The dog, sensing a new hierarchy, curled by Apollo’s knees and commenced a slow, rattling snore. Nik sprawled on the other cot, hands behind his head, eyes glimmering in the candle’s uncertain light.
"You from the west?" Nik asked, as if the question had been waiting for the right moment to surface.
Apollo hesitated, then nodded. "Far west," he said, and the truth of it was so small and so immense that silence grew around it, a seed in the dark.
The candle guttered. They lay in their cots while the city breathed its cold and sour melodies, until even the dog’s snoring faded into the blankness of exhaustion.
In the deepest hour before dawn, the dog woke first. It let out a low, guttural whine and dug its claws into the thin straw mattress, sending a tremor down the length of Apollo’s leg.
He cracked an eye, saw the animal bristling at the door, hackles raised and gums pulled back in a silent snarl.
The lean-to’s only window was a slat of glass warped by generations of freeze and thaw. Through it, Apollo saw nothing, only blackness, the absence of city lanterns, the alley choked by fog.
But the dog’s body told a different story, it was a tuning fork for danger, and something in the dark was playing it.
Nik stirred, instantly awake in the way of those who have spent long years sleeping with one eye open and a weapon within reach.

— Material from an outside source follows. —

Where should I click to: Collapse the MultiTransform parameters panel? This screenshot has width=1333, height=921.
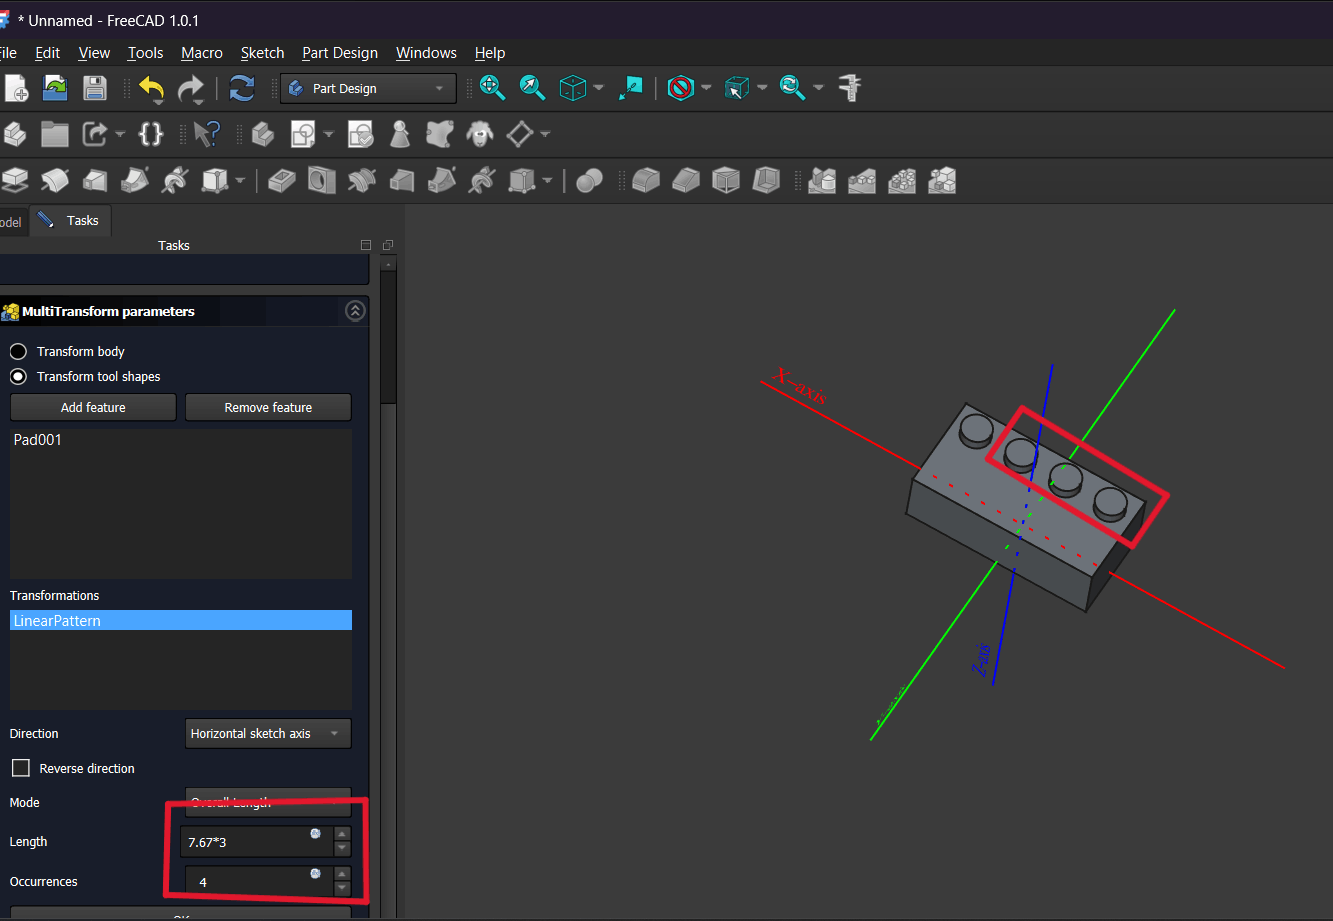click(x=355, y=311)
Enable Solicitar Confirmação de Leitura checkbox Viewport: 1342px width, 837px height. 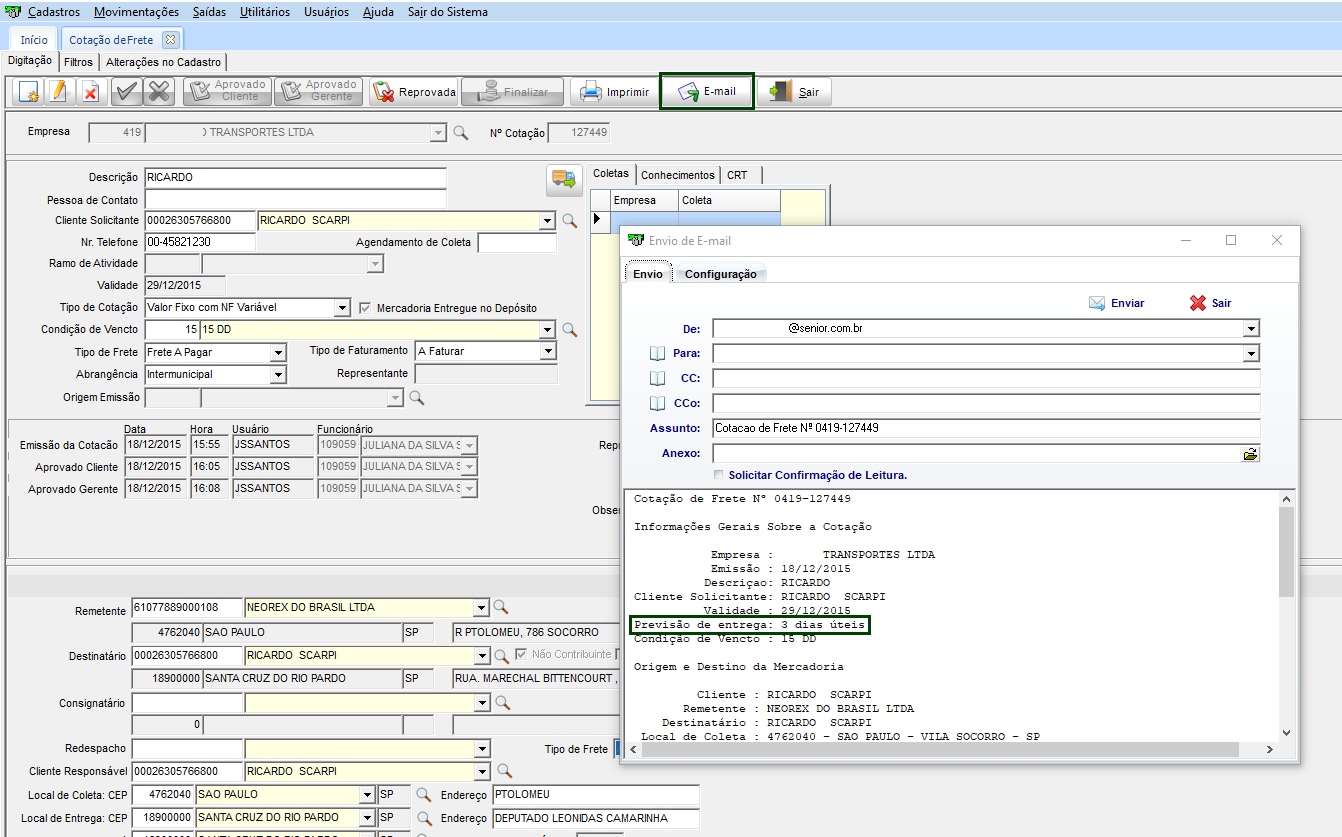point(718,475)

He rolled off the cot and moved to the wall, flattening himself against it. "Lio," he whispered, voice tight as a tourniquet.
Apollo sat up, ignoring the knives of protest from every joint. "What is it?"
"Don’t know." Nik’s hands moved with an efficiency that was nearly beautiful, he drew a blade from under the cot, checked its edge, and slipped a brass knuckle over his left hand. "But it’s not drunkards. Drunkards don’t move that quiet."
The dog whined again, and the sound was so close to the note of a hunting horn that Apollo felt his heart stutter.
He reached for the walking stick that Othra had pressed on him, birch, stripped and smooth, its head carved into the crude shape of a wolf or a dog, depending on the angle.
It felt good in his palm, grounding.
The silence outside stretched, then snapped: a sudden, light scuff of boot against frost, followed by the almost imperceptible click of metal against wood.
Nik grinned, wild and happy, the prospect of violence a relief after so much boredom. "They’re coming in."
Apollo heard it now, the slick, calculated scrape of bodies maneuvering just beyond the door, the whisper of a practiced voice giving final orders.
Nik counted down from three with his fingers, each digit a brief, private history of scars and half-healed wounds.
The door caved not with a bang but a patient, deliberate pry, as if the attackers expected resistance but were in no hurry to meet it.
The first man through was slight, hooded, his hands gloved in what looked like butcher’s linen. He carried a garrote, its wire already taut, and a bone-handled knife clamped between his teeth.
Two more followed, one headless in the sense of faceless, black mask, black eyes, nothing but the narrow slot of intent.
The third was a woman, judging by the hips, but she moved with a heaviness that denied any softness.